The only problem you might have is with the betta. They CAN live in tropical tanks, some but not all. Bettas are aggressive and may pick at your fish. Other then that I see no problem.


----------



## Revolution1221 (Apr 20, 2010)

you wont need two females to breed them because they pair up for life and stick with there mate and a lot of times the female that doesn't pair up will get beat up by the other female. Ive never ad any luck with keeping two females with one male and i have a 55 gallon with lots of hiding spots. She would beat up on the other female every chance she got and everytime i would feed she would back the other one into a corner and not let her touch any food at all. But thats not to say it wont work i may just have a very aggressive female but i know other people who have experienced this problem.


----------



## dinkel2006 (Jul 11, 2010)

Thanks, I was wondering about the pairing up of the rams. I'll probably change it to one male and one female ram. What about a female betta instead of a male?


----------



## Revolution1221 (Apr 20, 2010)

dinkel2006 said:


> Thanks, I was wondering about the pairing up of the rams. I'll probably change it to one male and one female ram. What about a female betta instead of a male?

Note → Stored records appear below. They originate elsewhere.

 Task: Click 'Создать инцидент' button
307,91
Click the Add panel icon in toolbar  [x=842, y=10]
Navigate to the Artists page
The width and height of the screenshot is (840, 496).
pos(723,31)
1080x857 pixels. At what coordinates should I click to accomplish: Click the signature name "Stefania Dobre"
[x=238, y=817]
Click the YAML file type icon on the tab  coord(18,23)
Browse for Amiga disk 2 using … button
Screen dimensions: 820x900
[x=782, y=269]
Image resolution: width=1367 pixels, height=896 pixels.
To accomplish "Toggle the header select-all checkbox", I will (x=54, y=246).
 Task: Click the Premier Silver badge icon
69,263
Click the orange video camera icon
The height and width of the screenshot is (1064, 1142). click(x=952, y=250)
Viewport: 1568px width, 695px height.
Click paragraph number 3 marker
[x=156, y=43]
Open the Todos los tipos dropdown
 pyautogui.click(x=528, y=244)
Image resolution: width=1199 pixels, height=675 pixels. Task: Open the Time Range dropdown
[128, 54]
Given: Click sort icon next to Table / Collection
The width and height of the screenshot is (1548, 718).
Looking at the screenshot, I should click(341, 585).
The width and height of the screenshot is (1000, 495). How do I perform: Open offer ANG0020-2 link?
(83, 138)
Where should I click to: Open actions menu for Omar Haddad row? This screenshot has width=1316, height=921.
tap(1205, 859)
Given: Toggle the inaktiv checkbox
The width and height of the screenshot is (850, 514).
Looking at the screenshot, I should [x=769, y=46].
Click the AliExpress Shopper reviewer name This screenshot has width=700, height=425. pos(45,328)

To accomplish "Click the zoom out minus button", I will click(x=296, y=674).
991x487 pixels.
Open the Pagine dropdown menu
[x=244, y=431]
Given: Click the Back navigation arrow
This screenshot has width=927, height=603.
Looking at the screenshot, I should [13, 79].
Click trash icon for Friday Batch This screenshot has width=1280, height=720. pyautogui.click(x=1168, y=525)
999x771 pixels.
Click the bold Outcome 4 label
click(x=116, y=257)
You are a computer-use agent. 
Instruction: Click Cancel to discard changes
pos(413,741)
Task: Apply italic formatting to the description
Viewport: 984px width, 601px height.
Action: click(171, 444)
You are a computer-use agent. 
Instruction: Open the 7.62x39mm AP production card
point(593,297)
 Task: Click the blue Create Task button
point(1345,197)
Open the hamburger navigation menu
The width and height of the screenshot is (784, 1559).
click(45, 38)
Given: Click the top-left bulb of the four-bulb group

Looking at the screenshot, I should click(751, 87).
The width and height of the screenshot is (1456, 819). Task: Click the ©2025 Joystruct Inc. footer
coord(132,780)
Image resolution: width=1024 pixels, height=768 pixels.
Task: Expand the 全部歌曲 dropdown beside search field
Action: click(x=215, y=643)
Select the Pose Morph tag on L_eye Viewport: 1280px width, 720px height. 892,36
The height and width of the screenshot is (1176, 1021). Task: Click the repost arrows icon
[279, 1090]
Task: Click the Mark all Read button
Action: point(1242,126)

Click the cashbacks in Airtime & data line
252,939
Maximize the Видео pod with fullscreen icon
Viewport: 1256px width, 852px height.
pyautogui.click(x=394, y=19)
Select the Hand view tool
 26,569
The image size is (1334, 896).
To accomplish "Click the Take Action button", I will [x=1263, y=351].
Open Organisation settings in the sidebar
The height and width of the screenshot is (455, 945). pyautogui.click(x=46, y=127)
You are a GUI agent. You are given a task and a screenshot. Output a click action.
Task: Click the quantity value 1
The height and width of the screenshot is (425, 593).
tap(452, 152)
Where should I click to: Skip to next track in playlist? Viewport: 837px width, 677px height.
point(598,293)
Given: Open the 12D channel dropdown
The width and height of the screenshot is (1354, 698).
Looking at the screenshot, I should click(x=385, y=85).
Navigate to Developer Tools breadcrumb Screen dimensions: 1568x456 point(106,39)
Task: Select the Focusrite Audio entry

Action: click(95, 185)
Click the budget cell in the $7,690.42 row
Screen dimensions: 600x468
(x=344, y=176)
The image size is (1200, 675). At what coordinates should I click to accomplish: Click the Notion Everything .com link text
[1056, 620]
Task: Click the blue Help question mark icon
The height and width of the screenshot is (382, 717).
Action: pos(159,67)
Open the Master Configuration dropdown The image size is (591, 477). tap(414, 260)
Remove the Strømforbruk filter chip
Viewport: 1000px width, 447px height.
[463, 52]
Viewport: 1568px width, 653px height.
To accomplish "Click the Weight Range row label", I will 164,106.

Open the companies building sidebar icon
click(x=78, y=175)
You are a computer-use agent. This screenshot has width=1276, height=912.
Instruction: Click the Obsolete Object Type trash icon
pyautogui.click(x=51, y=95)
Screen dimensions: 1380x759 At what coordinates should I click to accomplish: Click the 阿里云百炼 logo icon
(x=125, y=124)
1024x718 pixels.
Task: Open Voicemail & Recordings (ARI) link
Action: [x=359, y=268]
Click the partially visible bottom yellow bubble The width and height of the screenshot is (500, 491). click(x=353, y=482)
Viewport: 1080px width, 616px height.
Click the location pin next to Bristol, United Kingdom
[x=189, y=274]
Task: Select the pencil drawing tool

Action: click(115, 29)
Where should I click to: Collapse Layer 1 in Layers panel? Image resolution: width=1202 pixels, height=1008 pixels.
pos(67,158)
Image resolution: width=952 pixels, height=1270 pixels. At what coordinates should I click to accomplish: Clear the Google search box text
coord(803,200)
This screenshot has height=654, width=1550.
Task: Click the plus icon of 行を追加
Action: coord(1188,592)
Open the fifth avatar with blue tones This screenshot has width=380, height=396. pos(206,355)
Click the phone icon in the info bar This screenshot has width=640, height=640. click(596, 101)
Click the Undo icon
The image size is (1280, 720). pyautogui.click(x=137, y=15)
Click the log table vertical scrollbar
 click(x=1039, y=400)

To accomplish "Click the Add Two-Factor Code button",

well female bettas are def less aggressive. i have encountered 2 male bettas now that hate any fish with a brightly colored tail and will chew them up so ive now decided to avoid male bettas in my community tanks and switched to keeping females. also my gardnerii kilifish beat the hell out of my male betta which i have no idea why because he is supposed to be peaceful. ive just had a lot more luck with the females.


----------